From: F. David Sinn (dsinn@cisco.com)
Date: Thu Nov 30 2000 - 13:20:28 EST


Your second statement is the correct one.

Router A will load balance traffic destined for I to routers B and C in a
50% ratio.

Router A does not consider the two paths out of B to I for it's
load-blancing path.

Router A will only consider the number of equal next-hop's it has to get to
a destination when building the load-blanacing entries.
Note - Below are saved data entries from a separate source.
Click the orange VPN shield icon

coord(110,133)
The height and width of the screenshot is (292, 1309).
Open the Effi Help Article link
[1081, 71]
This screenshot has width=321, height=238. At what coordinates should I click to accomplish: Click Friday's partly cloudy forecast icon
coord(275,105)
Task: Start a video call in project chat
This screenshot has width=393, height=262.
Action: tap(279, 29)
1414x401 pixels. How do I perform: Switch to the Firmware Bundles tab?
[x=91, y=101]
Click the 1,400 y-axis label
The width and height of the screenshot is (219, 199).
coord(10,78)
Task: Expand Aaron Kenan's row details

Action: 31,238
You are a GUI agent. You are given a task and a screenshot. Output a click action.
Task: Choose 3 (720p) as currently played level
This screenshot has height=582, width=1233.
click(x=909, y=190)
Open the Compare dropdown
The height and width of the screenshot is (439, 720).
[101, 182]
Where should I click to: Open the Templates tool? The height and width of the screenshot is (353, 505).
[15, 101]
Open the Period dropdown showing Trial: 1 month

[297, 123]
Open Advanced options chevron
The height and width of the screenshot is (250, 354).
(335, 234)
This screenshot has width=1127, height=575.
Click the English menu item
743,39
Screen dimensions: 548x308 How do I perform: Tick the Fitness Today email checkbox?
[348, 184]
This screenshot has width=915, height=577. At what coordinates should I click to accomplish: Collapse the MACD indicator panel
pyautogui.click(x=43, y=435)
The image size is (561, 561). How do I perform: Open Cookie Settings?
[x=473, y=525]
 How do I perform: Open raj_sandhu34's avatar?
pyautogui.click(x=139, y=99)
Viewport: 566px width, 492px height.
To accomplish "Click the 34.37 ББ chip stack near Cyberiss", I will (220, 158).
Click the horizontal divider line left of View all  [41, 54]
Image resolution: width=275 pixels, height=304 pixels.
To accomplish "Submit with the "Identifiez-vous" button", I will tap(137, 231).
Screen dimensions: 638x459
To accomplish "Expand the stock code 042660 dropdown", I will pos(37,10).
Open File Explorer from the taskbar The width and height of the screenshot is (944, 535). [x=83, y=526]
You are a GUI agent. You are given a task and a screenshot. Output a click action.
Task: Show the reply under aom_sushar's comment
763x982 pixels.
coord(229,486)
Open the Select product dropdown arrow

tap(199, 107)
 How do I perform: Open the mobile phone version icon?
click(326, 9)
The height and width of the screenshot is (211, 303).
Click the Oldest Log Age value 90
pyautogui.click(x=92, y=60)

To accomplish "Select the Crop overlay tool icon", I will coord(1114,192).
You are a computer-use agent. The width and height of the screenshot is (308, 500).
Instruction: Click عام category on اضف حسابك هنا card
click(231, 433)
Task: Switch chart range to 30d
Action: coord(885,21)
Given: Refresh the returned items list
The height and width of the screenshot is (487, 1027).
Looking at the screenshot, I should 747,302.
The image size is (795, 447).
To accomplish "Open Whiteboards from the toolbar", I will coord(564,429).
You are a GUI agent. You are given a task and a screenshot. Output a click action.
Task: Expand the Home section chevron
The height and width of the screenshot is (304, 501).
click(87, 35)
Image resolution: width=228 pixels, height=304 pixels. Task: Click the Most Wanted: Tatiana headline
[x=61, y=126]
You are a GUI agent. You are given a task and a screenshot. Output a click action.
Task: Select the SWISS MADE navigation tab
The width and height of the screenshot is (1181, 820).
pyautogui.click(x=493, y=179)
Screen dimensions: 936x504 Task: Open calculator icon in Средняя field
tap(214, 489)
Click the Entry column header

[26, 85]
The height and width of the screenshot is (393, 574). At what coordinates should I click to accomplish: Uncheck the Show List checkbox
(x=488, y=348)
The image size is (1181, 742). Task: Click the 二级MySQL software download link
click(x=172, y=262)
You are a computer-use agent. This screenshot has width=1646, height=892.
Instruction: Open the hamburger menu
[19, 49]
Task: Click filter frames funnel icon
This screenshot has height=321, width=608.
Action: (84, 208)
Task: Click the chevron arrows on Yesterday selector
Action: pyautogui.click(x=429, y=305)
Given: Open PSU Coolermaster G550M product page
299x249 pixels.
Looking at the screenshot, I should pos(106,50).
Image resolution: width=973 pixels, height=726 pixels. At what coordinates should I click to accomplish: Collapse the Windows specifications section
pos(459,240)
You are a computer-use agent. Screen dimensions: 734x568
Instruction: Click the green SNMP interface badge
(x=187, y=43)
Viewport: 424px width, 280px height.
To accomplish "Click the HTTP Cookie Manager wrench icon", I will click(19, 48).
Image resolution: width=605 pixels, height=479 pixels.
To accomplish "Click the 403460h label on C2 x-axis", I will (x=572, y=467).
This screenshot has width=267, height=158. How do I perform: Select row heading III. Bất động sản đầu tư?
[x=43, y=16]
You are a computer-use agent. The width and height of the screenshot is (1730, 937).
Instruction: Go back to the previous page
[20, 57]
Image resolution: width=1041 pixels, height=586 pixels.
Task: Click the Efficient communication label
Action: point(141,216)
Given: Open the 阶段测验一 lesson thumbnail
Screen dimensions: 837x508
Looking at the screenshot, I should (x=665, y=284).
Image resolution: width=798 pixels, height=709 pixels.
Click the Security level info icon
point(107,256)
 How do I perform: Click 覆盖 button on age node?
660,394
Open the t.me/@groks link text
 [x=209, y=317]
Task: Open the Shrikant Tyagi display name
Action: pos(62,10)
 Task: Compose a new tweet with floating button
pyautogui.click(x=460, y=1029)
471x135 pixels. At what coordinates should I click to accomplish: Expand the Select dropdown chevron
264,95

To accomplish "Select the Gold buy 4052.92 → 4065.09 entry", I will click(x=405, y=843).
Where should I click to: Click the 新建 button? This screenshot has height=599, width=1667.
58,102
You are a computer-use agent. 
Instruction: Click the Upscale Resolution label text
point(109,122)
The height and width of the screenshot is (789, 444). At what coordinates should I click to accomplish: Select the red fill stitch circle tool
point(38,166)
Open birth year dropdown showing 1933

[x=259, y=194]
Router B will load balance the traffic it receives destined to I via D and
E. One caveat being that depending on the version of IOS you are running,
you may see all of the traffic from A destined to I passing through B
following only the link to D or to E, and not balanced between D and E. The
effect is called polarization and has changed so as not to happen in latter
versions of 12.0 and 12.1.

David

-----Original Message-----
From: eduard metz [mailto:e.t.metz@usa.net]
Sent: Wednesday, November 29, 2000 1:49 AM
To: cisco-nsp@puck.nether.net
Subject: [nsp] load-balancing problem ...

Hi all,

I've got a question on how Cisco routers load balance traffic.

Consider a network with 3 equal cost paths from A to I:
1.) A B D G I
2.) A B E G I
3.) A C F H I

Note that the first and second path share the same next-hop. Routing
protocol
is either OSPF or ISIS (link-state), CEF is enabled.

Will each path get (approximately) 1/3 of the traffic, i.e. link AB will bet
2/3 of the traffic and splits this further over BD and BE.
Or is traffic split by each node over the equal cost next-hops, i.e. A sends
50% over AB and 50% over AC, and B splits again on 50/50 basis, effectively
leading to 25% on paths 1 and 2, and 50% on path 3.

Would the loadbalancing behaviour by typical to the Cisco implementation, or
is this specific to the way link-state protocols work?